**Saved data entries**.
....
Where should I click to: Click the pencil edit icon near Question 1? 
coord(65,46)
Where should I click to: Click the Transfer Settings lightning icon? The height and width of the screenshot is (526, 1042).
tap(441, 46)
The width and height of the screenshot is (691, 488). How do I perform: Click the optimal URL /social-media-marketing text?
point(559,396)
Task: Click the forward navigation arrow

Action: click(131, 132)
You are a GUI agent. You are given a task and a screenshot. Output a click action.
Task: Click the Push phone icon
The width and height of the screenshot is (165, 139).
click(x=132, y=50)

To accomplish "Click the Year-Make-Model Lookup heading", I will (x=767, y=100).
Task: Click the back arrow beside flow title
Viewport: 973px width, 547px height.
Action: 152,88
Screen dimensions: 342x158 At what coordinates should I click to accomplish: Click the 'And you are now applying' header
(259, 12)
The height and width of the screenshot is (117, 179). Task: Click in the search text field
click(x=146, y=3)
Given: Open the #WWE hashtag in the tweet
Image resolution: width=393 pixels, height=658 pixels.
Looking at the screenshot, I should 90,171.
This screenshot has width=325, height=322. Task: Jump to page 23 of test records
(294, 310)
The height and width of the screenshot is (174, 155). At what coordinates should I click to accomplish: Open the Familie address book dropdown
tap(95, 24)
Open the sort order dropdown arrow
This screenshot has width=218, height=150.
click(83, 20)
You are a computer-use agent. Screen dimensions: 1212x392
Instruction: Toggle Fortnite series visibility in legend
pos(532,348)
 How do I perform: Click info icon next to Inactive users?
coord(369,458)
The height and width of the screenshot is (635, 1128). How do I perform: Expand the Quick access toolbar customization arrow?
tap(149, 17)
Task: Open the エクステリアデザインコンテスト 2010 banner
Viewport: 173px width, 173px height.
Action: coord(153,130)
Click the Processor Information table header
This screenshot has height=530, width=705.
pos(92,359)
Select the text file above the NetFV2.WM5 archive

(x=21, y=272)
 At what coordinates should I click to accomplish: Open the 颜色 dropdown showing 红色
....
**Problem to solve**.
Return only the number of lines in the data that contain "agent".

**Solution to the exercise**.
2